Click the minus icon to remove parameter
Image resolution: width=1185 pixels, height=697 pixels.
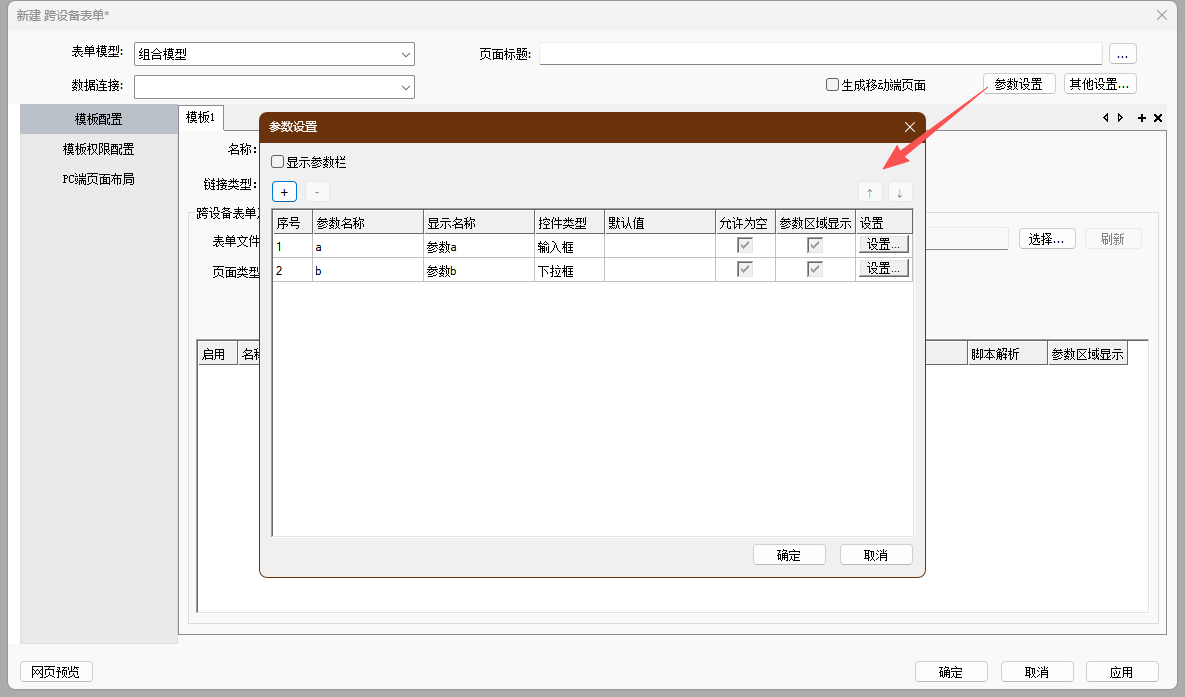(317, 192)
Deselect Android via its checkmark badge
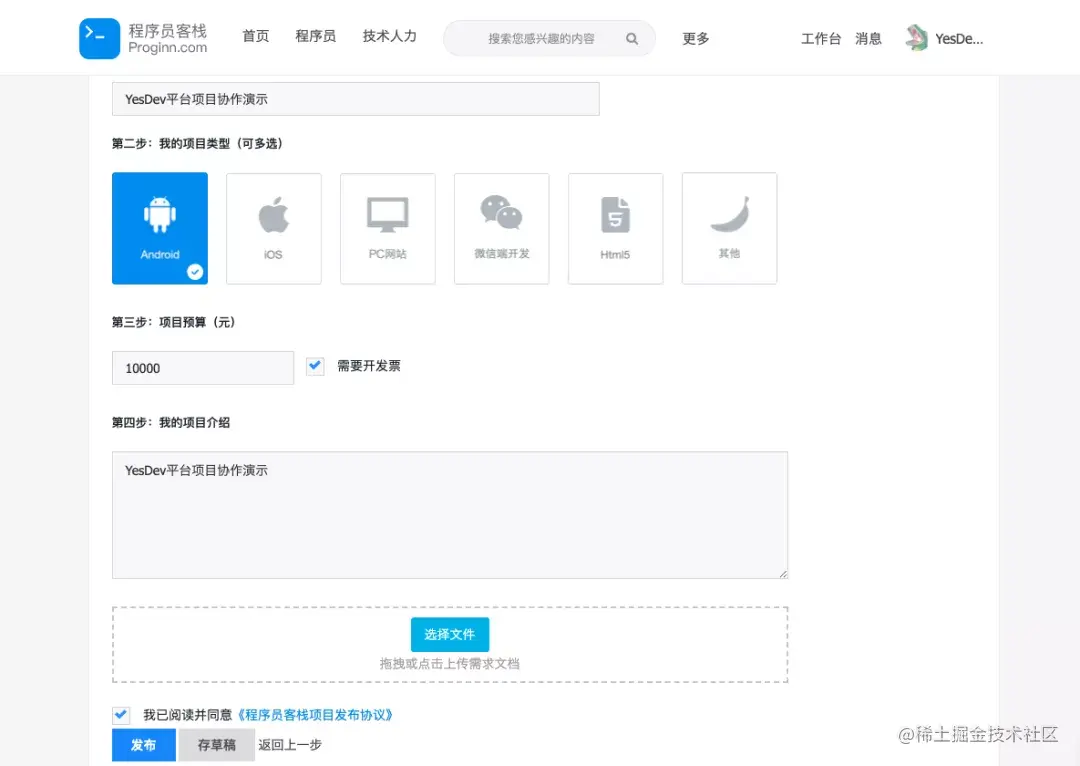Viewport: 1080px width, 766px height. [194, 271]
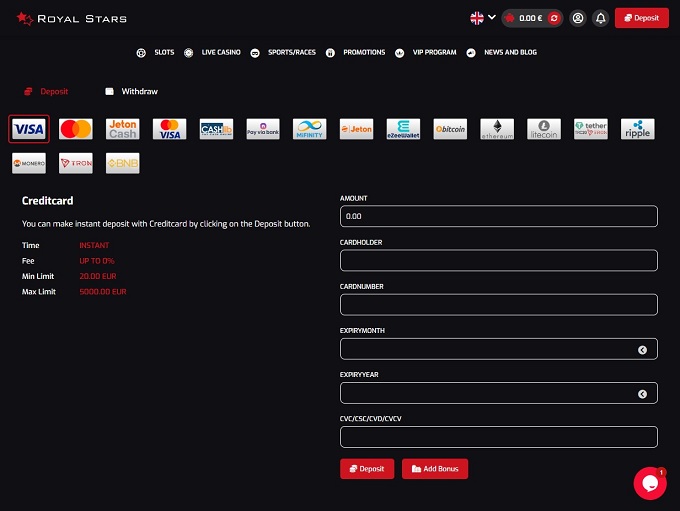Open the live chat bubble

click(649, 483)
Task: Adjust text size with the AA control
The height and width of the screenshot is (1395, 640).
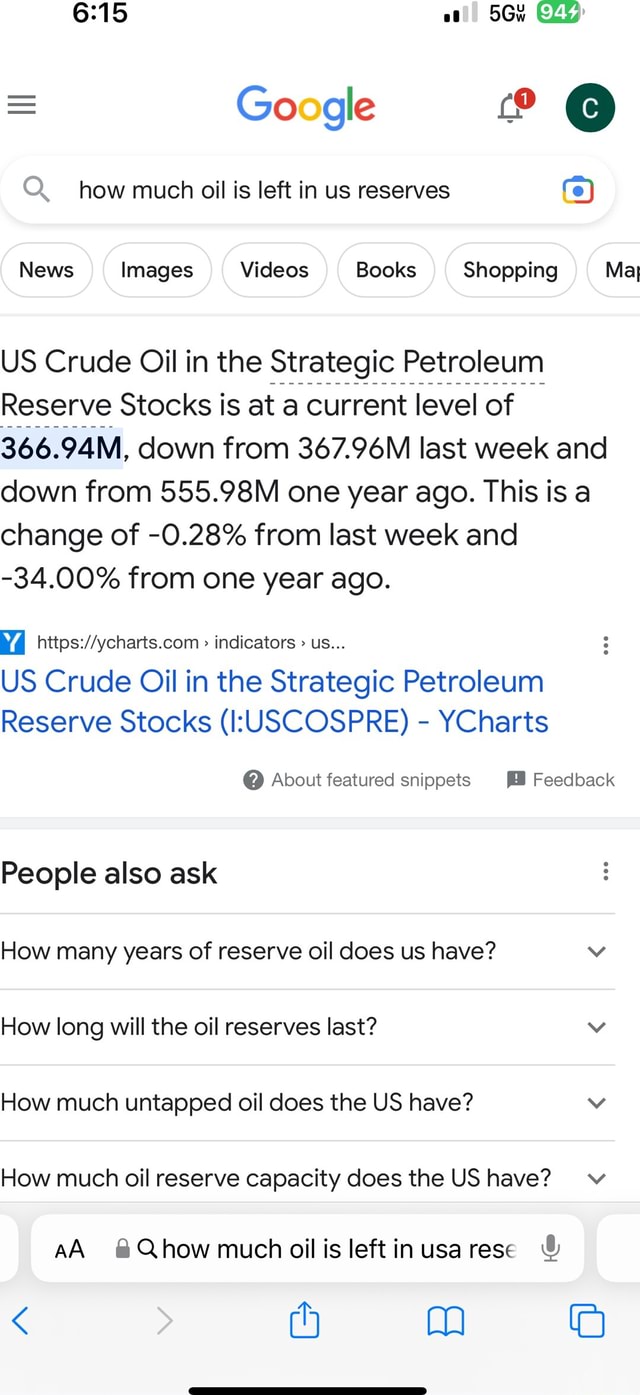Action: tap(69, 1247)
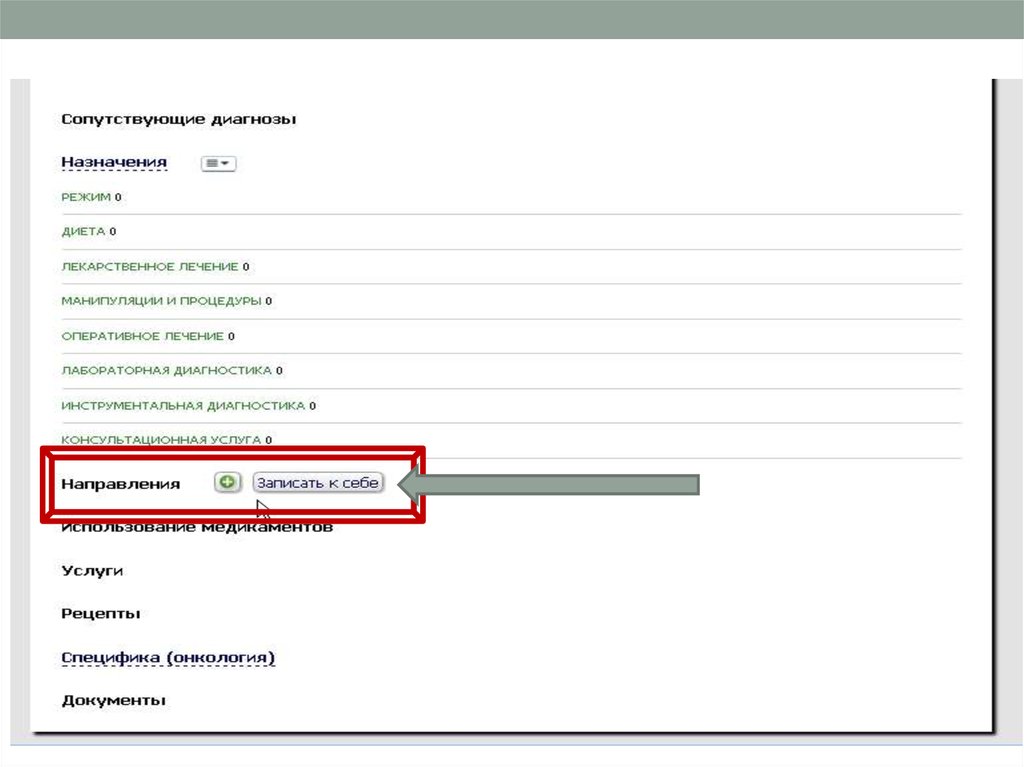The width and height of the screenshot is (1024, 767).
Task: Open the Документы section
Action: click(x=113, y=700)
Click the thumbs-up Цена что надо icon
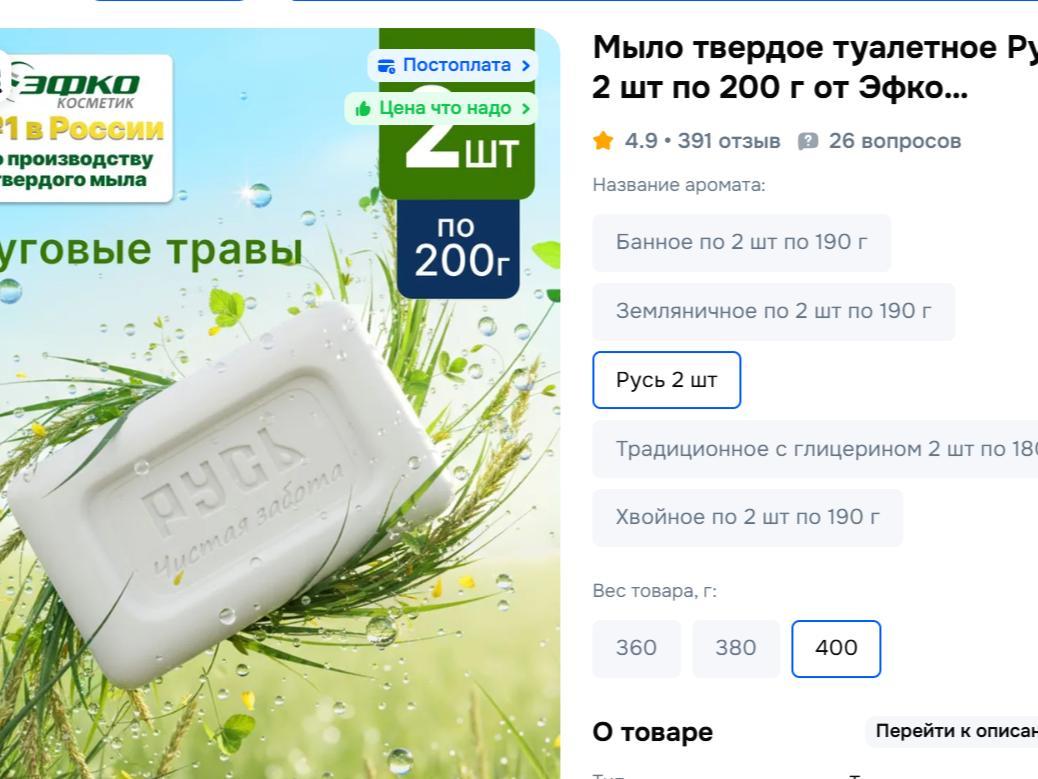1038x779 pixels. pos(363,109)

+===+

Work order: Take the records above and transcribe them exactly, dropping every picture.

Solution for this exercise:
Click the minus icon to remove parameter
Image resolution: width=1185 pixels, height=697 pixels.
(317, 192)
Deselect Android via its checkmark badge
Viewport: 1080px width, 766px height. [194, 271]
Open the live chat bubble

click(649, 483)
Task: Adjust text size with the AA control
The height and width of the screenshot is (1395, 640).
Action: tap(69, 1247)
The width and height of the screenshot is (1024, 767).
Task: Open the Документы section
Action: click(x=113, y=700)
Click the thumbs-up Цена что надо icon
1038x779 pixels. pos(363,109)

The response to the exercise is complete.